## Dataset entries
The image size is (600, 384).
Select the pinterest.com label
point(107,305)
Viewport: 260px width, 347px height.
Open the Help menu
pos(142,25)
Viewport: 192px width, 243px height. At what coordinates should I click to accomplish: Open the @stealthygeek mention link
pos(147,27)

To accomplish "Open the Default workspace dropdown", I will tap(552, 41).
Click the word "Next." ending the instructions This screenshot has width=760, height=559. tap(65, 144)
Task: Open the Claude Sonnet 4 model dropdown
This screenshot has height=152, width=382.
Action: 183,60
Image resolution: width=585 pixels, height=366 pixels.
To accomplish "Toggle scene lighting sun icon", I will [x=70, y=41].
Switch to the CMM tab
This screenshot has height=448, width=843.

## Task directions
Filter the entries by the string "will" and copy each matching line.

## Task output
To accomplish "Open the Default workspace dropdown", I will tap(552, 41).
To accomplish "Toggle scene lighting sun icon", I will [x=70, y=41].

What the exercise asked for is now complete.